Recently I came across a definition to which I'd never given much thought. I was reading through Gelfand and Fomin's "Calculus of variations" and I read the part about weak and strong extrema, and I really can't manage to wrap my head around these definitions. They can be found in the wiki article (basically a copy-paste of the book):

http://en.wikipedia.org/wiki/Calculus_of_variations#Extrema

My immediate thought is that these definitions must be inverted. I mean, if you have:

$$\| f-f_0 \|_1 < \delta$$

For certain f's, then, a fortiori you have:

$$\| f-f_0\|_0 < \delta$$

For all these f's. So this means that the extremum defined with the 1st order norm should be stronger!

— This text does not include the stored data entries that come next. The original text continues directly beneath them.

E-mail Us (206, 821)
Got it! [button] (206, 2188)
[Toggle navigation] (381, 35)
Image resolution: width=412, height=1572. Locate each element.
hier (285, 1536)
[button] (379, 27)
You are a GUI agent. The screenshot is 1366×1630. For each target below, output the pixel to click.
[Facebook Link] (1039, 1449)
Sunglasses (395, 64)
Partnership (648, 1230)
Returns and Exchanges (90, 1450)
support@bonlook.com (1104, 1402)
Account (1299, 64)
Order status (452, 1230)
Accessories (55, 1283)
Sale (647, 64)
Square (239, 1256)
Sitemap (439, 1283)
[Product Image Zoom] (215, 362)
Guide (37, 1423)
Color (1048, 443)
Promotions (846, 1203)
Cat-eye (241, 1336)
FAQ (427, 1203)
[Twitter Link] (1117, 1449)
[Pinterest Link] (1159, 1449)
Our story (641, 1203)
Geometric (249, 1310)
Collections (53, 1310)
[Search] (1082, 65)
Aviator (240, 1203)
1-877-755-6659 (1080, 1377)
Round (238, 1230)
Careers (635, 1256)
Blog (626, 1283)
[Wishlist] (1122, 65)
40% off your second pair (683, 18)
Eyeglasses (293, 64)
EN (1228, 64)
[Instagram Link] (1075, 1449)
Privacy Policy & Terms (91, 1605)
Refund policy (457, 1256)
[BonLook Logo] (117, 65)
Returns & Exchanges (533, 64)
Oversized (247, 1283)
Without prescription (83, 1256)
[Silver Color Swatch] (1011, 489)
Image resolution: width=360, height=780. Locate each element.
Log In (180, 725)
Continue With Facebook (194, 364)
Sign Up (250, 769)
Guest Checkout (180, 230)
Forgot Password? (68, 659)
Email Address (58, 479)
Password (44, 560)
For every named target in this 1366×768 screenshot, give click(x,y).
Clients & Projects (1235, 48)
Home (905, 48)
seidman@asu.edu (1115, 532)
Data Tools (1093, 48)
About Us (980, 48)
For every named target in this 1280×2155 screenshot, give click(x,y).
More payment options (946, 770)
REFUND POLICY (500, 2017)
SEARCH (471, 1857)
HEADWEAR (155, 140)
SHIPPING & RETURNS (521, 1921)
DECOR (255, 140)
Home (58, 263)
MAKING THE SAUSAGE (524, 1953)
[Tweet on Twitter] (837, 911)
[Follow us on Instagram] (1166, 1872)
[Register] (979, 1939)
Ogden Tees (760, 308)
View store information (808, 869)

At some point I found a definition that was the exact opposite of the one given in wiki (in some google book), but I can't find it anymore. Maybe I should just sleep on it, but I'd still like your input. While we're at it, can you recommend a good, modern book on the calculus of variations? I find that most books on the subject used as references are pretty dated and often not very clear.

 

[mathman]

The Wiki article looks wrong. As you noted, it seems to have weak and strong reversed.

 

[Vargo]

They aren't reversed. Strong is called strong because it allows a wider class of variations. To be a weak extremum you only have to check differentiable variations.

It would be nice to hear some book recommendations. I love Gelfand Fomin, but a more advanced presentation that assumes more background analysis would be great.

 

[Vargo]

I reread the definition again just to clarify to myself whether strong implies weak. And it does. The norms are only used to restrict the class of variations. So the "stronger norm" is more restrictive on the allowed variations. Thus it produces a weaker form of extremum.

 

[giulioo]

well it is kind of late but yet..

I would say that extrema in "0-norm" are stronger.

Consider a functional $J$ defined in $\mathcal{C}[a,b]$ (that is the space of all continuous functions from $[a,b]$ to $\mathcal{R}$) then if $J$ has an extremum at $y_0 \in \mathcal{C}$ certanly it also has an extremum at $y_0 \in \mathcal{D}_1$ if it is defined on $\mathcal{D}_1$.
I don't know if i was clear enough. I hope so..

 

[giulioo]

i forgot to say that $\mathcal{D}_1$ is the set of all smooth functions $y:[a,b] \rightarrow \mathcal{R}$.
Then obviously $\mathcal{D}_1 \subset \mathcal{C}$. Let $y_0 \in \mathcal{D}_1$ ($\Rightarrow y_0 \in \mathcal{C}$). Then if $J$ has an extremum at $y_0$ in $\mathcal{C}$, then it also has an extremum at $y_0$ in $\mathcal{D}_1$ (since $\mathcal{D}_1$ is a subset of $\mathcal{C}$).